Buna rağmen yılmadan usanmadan bir dönem boyunca tüm politik gündemlere müdahele etmeyi başarabildik. Kampanya faaliyetimizin dışında, emperyalist savaş gündemine dair de sözümüzü söyledik. Bu konuda diğer siyasetlerle beraber, İTÜ’de bu senenin en kitlesel eylemini organize ettik. Yaklaşık 200 kişiyle İsrail’in Filistin’e müdahelesi protesto edildi ve bu protesto eyleminin temel bir bileşeni olarak yerimizi aldık. Daha sonrasında bu konuya dair değişen gündemlere müdahelemizi yaptık.

1 Mayıs faaliyeti de bizim için, çalışmamızı yoğunlaştırdığımız ve gerek Kızıl Bayrak gerekse Ekim Gençliği materyalleriyle alana seslendiğimiz bir dönem oldu. Dergi satışlarımızı da bu süreçte yeniden belli bir seviyeye getirdik.

Geleneksel İTÜ şenliği

Geleneksel İTÜ şenliği de çalışmamızın yoğunlaştığı alanlardan birisi oldu. İTÜ’nün yıllardır süren bu köklü geleneği genç komünistler tarafından sahiplenilerek daha ileri götürülmeye çalışıldı. Bu şenliğin en büyük zaaflarından birisi olan kitle çalışması ayağının yeterince örülememesi ise, hem bizim hem de diğer siyasetlerin toplamının ciddi bir eksiği olarak kaldı. Önümüzdeki senelerde, bu sorunun da çözülmesini ve muhalif öğrenci hareketinin odağında olan bir şenlik örgütlemek için emek harcamaya devam edeceğiz.

Geleceği kazanacağız!

Okul kapanmadan Kürtçe eğitim kampanyası üzerinden gelen soruşturmalar, İTÜ’de zorlu bir döneme girdiğimizin işaretidir. Ama genç komünistler, her türden zor koşullar altında bile, baskıları göğüslemesini bilecek ve çalışmayı ileri taşımak için bedel ödemekten kaçınmayacaklardır.

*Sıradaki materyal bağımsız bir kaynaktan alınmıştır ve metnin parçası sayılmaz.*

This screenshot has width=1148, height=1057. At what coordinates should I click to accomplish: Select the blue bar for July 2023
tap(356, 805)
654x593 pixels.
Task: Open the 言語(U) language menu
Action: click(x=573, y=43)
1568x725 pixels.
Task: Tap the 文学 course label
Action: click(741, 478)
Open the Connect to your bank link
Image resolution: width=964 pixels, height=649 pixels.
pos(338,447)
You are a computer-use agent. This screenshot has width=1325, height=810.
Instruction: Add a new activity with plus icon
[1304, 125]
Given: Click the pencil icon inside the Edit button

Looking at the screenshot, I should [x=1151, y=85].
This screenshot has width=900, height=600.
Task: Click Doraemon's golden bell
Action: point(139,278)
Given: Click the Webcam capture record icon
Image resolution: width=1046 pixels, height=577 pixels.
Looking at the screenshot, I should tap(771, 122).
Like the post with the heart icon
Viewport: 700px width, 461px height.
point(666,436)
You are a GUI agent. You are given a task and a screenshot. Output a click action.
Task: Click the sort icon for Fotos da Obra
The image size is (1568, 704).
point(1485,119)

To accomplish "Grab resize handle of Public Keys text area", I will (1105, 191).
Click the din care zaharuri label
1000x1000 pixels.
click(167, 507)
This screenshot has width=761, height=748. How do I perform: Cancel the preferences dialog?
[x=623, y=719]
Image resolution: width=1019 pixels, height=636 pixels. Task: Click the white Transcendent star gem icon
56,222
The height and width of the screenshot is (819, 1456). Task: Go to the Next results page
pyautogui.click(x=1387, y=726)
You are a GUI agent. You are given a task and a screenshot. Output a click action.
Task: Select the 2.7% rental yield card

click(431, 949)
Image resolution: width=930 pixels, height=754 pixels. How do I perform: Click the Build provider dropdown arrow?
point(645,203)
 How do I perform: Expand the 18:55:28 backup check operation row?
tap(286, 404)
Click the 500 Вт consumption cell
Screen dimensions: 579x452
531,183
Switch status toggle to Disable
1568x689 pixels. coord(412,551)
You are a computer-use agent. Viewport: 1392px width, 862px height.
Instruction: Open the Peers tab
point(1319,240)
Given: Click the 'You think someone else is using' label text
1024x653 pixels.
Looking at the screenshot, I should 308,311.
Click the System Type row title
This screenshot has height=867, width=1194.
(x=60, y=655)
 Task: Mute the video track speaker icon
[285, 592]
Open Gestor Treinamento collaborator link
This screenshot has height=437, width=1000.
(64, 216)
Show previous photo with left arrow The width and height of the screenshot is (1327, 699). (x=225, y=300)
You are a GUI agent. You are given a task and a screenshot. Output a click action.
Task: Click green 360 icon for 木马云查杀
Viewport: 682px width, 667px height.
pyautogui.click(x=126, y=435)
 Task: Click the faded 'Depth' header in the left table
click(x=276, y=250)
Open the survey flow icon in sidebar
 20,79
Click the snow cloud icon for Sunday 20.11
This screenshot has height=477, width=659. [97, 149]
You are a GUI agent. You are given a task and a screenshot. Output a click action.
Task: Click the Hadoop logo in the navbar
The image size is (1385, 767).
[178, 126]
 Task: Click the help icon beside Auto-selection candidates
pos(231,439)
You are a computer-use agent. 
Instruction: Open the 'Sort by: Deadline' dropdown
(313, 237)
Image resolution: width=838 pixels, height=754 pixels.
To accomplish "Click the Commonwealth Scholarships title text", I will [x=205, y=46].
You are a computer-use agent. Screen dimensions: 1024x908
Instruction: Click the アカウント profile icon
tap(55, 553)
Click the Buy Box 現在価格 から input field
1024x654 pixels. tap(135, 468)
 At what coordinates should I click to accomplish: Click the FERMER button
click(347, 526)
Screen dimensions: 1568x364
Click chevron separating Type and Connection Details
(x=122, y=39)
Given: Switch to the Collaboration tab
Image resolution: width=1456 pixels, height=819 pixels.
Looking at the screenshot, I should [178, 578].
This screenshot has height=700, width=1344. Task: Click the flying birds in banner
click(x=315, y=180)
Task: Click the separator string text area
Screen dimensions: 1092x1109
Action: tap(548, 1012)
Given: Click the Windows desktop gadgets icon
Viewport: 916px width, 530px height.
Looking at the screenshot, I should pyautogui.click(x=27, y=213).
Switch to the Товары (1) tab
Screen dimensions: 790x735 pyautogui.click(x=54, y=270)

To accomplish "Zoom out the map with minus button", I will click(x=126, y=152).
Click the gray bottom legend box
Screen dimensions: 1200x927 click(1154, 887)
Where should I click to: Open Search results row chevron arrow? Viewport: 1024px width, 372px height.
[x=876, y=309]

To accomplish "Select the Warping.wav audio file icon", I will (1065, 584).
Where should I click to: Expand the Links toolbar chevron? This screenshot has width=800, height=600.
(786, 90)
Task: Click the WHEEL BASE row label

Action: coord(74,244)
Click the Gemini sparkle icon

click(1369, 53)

İTÜ’de sürdürdüğümüz bu yılkı çalışmamızı politik etki açısından büyük, ama somut kazanımlar açısından henüz zayıf olarak tanımlayabiliriz. Nesnelliğin yarattığı zorlanma, bizim faaliyetimizi zayıflatan bir sonuca yolaçmamış başaramamış olsa da, istediğimiz hedeflere ulaşamamızı engelledi. Fakat gene de gördük ki, ısrarlı ve sabırlı bir çalışma yavaş da olsa etkisini gösteriyor.

Gerçekte hiçbir çabamızın boşa gitmediğini, dönem sonuna doğru üzerimizde yoğunlaşan ilgiden anlayabiliyorduk. Yeni dönemde bu politik etkiyi büyütmek ve somutlaştırmak, temel önemde bir görev olarak durmaktadır önümüzde.